Set exercise: Write out every line of these items again, including the text before each answer, adding -14 to each coordinate in the answers. Leave the pictures out.

|---|

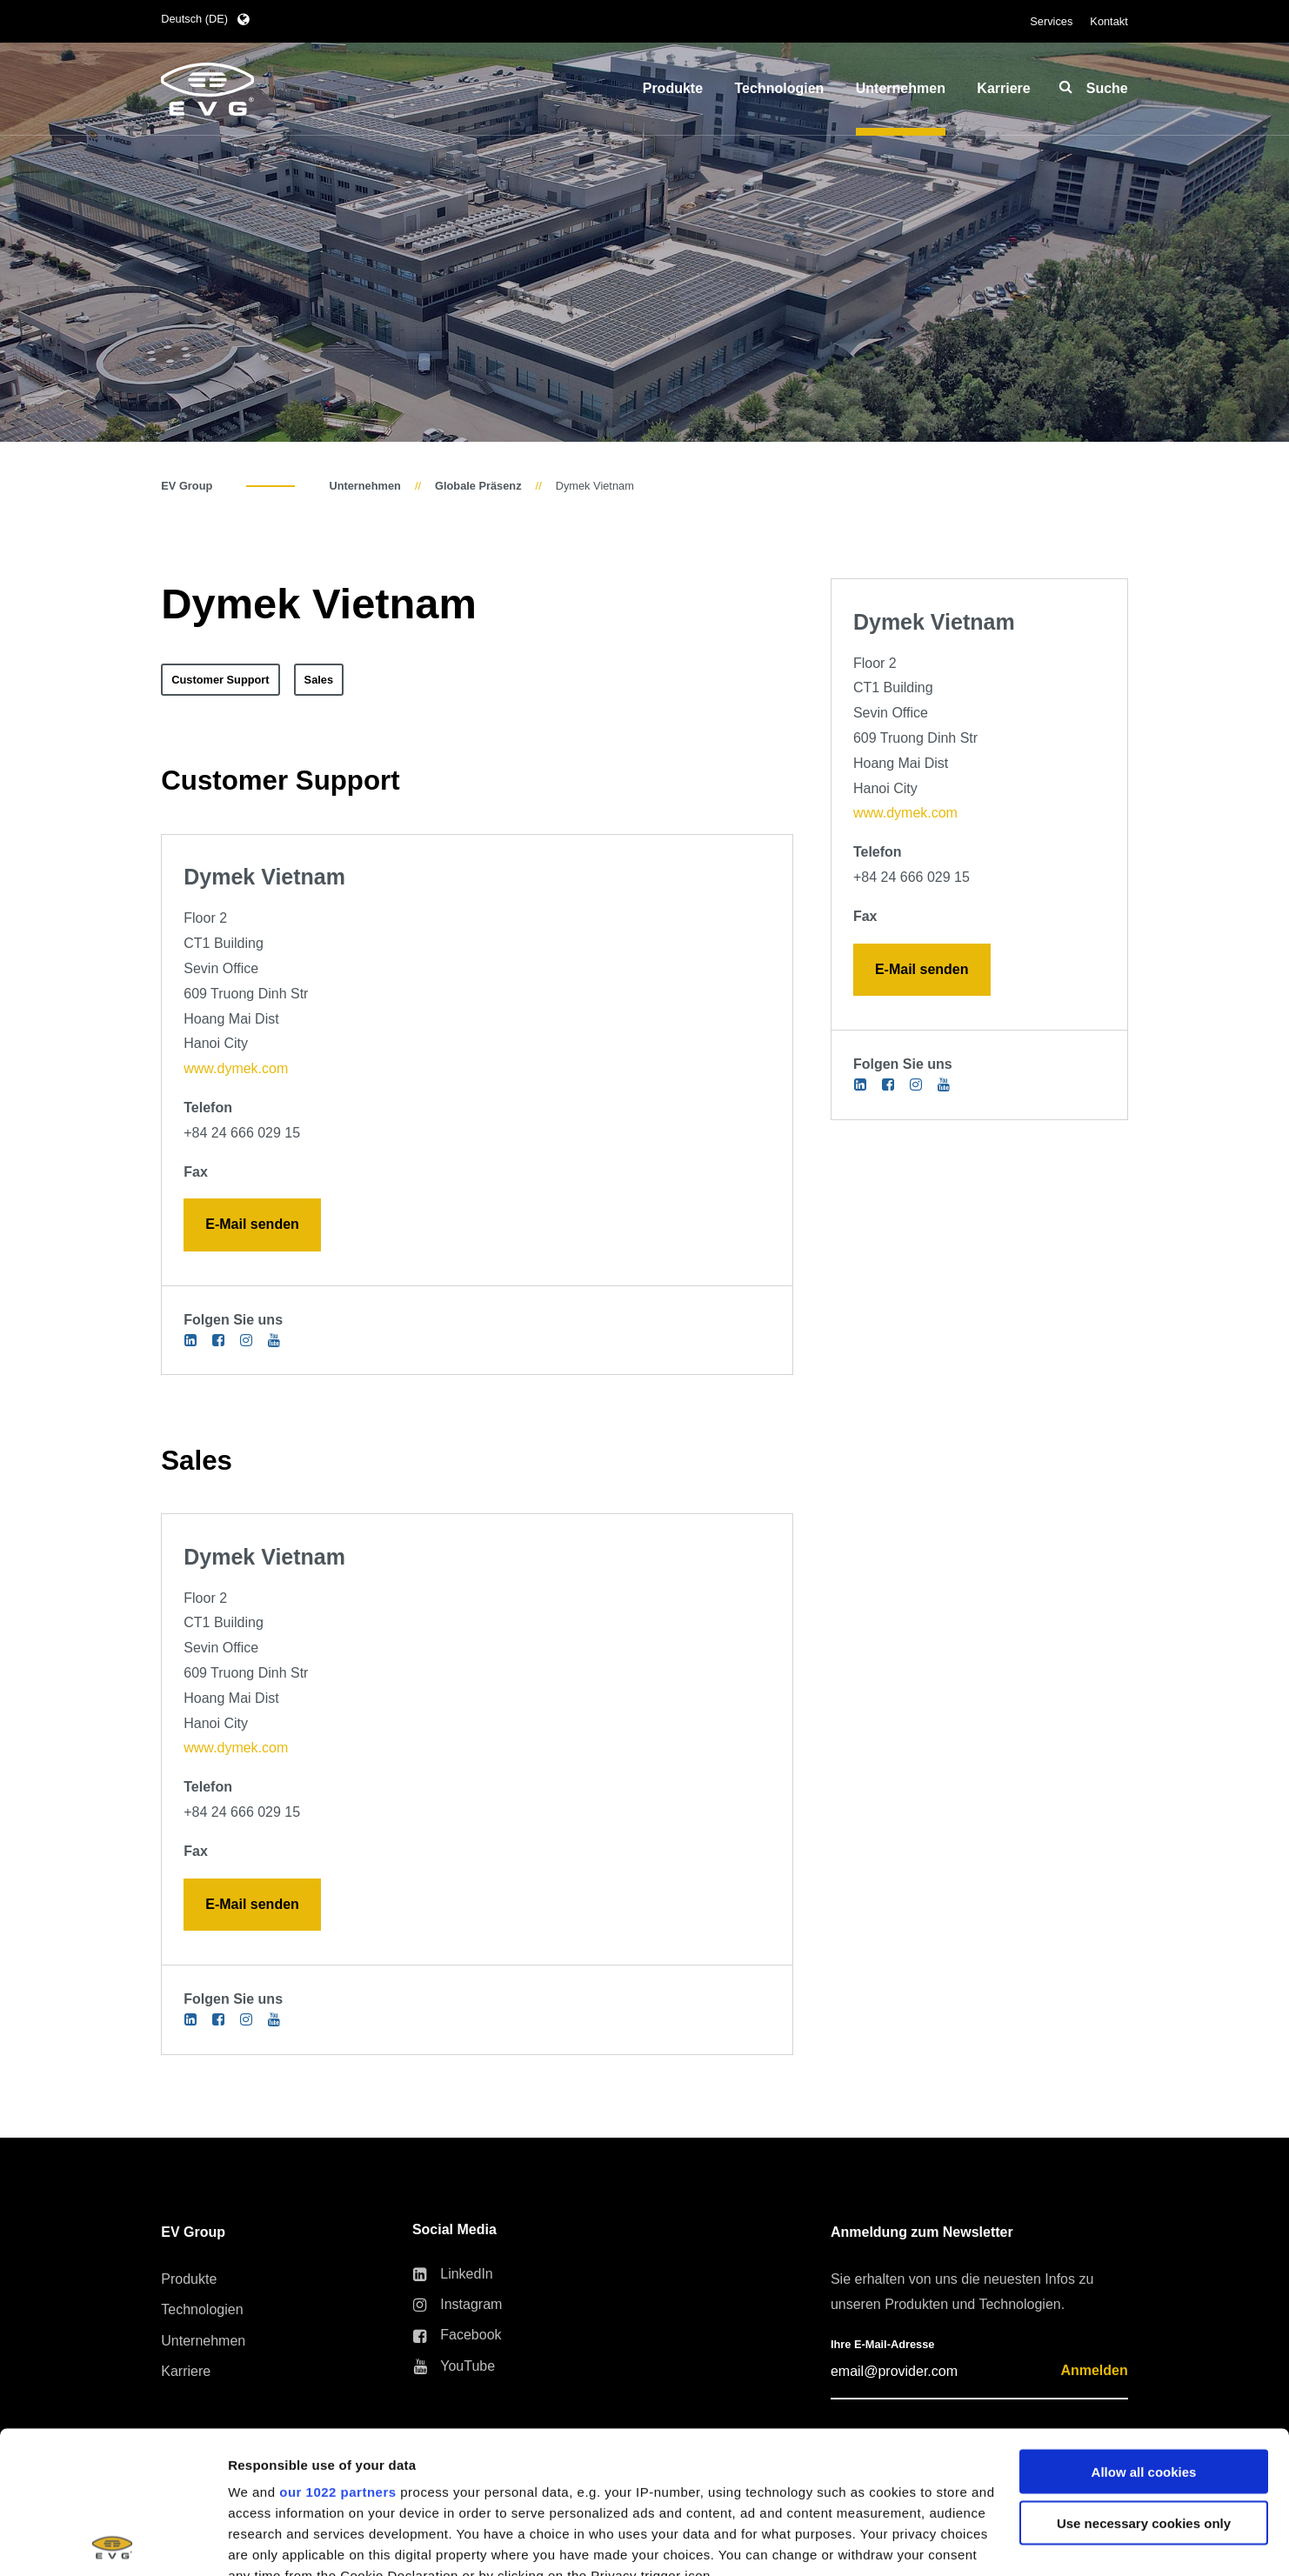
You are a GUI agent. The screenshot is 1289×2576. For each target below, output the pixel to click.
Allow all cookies (1144, 2329)
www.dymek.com (236, 1068)
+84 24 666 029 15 (242, 1132)
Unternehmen (364, 485)
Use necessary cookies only (1144, 2380)
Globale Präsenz (478, 485)
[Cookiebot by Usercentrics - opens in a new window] (113, 2542)
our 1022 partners (337, 2349)
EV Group (186, 485)
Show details (268, 2541)
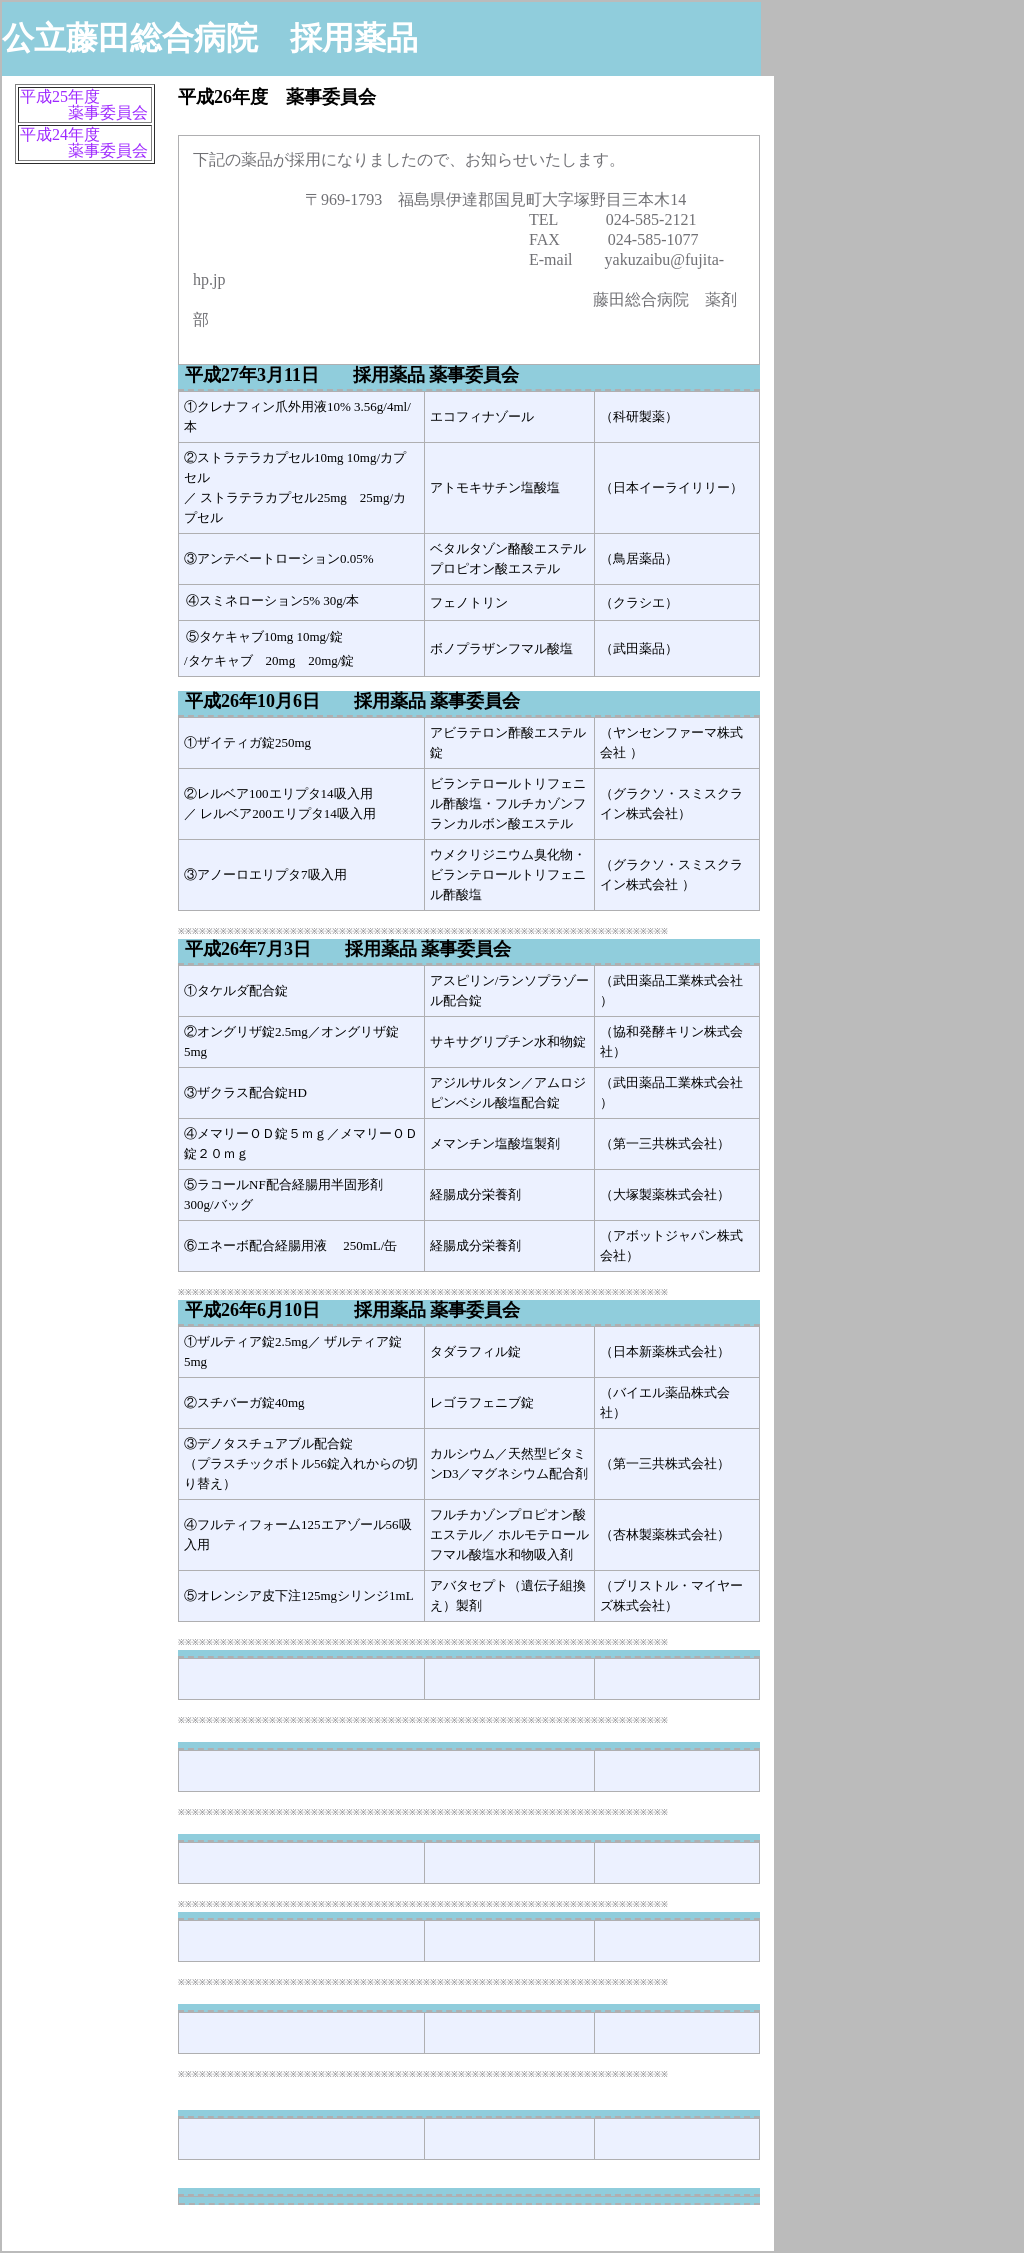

|---|

Correct result:
You are a GUI agent. The screenshot is 1289×2576. For each target below, output the pixel to click.
Allow all cookies (1130, 2315)
www.dymek.com (222, 1054)
+84 24 666 029 15 (228, 1118)
Unternehmen (350, 471)
Use necessary cookies only (1130, 2366)
Globale Präsenz (464, 471)
[Cookiebot by Usercentrics - opens in a new window] (99, 2528)
our 1022 partners (323, 2335)
EV Group (172, 471)
Show details (254, 2527)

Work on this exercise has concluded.